Ma questo vedere da così tanto vicino bocche, nasi e occhi ci permette di cogliere il micromovimento che a velocità normale, al tempo in cui viviamo la vita, rimane sempre inconscio e non percepito.
Poi c’è il gesto. Questa è la voce di Trastwest. Il filosofo ungherese Balázs nel 1924 ha parlato di “uomo visibile”, in un omonimo testo, a proposito dell’analisi del cinema al suo secondo decennio di vita, senza sonoro. Ha scritto: “il non parlare non significa affatto non avere nulla da dire. Chi non parla può traboccare di cose che possono essere espresse solo in forme, immagini, espressioni del volto e gesti. […] lo spirito diviene corpo in modo diretto […] diviene visibile”. Questa è la vera voce di Trastwest.

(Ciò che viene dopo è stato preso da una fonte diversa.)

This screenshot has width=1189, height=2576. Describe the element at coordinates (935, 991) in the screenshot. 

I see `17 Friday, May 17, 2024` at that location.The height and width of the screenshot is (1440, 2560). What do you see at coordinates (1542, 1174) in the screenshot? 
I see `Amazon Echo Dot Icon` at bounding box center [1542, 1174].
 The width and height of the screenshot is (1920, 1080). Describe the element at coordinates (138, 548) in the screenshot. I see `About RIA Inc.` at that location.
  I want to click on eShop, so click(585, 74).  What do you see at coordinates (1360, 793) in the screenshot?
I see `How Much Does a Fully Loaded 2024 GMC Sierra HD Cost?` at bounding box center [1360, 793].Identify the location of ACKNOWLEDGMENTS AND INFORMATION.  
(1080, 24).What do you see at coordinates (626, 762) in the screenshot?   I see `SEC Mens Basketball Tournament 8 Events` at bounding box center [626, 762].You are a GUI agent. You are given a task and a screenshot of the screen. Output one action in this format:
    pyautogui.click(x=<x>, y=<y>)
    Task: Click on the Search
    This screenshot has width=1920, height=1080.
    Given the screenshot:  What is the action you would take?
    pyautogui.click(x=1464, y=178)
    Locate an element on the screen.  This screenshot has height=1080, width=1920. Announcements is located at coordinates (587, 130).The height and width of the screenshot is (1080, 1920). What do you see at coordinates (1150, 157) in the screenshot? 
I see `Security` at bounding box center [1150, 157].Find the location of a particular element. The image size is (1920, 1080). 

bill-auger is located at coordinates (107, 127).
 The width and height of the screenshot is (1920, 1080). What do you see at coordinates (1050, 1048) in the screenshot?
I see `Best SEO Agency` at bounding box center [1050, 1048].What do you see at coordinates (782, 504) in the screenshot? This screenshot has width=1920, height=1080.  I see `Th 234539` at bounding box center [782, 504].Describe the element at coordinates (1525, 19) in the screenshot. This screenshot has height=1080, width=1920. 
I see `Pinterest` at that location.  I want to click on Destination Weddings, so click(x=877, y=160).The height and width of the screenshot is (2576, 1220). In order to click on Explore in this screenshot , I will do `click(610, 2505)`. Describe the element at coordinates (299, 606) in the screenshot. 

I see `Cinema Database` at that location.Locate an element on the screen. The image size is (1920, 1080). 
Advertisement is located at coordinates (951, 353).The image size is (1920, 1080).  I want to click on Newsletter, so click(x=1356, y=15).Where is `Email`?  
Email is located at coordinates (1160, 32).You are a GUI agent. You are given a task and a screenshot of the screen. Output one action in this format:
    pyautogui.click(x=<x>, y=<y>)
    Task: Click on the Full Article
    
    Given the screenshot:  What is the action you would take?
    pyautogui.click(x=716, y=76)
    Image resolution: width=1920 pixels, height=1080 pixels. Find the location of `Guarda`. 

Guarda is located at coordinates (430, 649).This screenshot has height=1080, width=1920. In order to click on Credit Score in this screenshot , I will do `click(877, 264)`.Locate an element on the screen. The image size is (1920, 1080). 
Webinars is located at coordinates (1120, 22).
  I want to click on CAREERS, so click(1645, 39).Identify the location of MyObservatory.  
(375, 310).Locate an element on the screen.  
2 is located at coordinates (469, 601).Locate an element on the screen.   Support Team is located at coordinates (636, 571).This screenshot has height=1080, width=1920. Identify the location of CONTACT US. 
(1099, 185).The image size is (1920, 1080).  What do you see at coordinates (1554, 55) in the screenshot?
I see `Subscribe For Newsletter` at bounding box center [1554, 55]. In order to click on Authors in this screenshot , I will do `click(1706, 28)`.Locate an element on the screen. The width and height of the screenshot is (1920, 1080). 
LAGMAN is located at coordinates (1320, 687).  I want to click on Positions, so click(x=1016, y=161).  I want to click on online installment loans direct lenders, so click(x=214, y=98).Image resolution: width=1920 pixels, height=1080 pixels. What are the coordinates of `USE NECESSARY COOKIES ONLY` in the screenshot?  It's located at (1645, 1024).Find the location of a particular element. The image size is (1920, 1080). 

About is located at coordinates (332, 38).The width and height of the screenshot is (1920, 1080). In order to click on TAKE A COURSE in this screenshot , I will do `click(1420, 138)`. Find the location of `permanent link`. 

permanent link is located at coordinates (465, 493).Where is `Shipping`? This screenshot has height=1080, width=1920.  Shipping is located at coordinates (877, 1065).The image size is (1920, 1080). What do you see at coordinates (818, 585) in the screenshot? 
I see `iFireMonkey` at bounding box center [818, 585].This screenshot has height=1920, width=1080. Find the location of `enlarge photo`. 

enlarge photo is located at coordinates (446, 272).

Lo stile di ripresa in Trastwest
Ivano De Matteo ci aveva già mostrato qualcosa di simile, nello stesso ambiente, in Biancalisto: un corto in cui si cerca un elisir, inesistente, di felicità. Già lì abbiamo conosciuto il rallentatore, lo sventolio di mani in saluto e le bocche protese in baci, dei personaggi. Trastwest ce li ripropone insieme a un altro elemento ricorrente: l’uso del cellulare per girare. Anche Trastwest è girato con un iPhone e montato con il software del produttore del cellulare. Vediamo quindi spesso immagini poco nitide, non perfette. Ma è il linguaggio dell’autore di questi film. Di nuovo non conta la precisione dell’immagine, ma quello che essa ci trasmette di chi viene ritratto in quelle inquadrature sporche e imprecise. Non contano i mezzi tecnici quali crane, dolly e altro: bastano le spalle di un collega di set per alzare il punto di vista.
Infine la musica, sulla quale c’è da dire poco, perché, i crediti parlano da sé: Trastwest di Giovannelly con Francesco Cerasi a basso, batteria e armonica, Alessandro Giovannelli a chitarra e synth, Piergiorgio Nardis alla tromba; altri brani, concessi dalla famiglia, estratti dalla colonna sonora originale del film Per un pugno di dollari, di Ennio Morricone.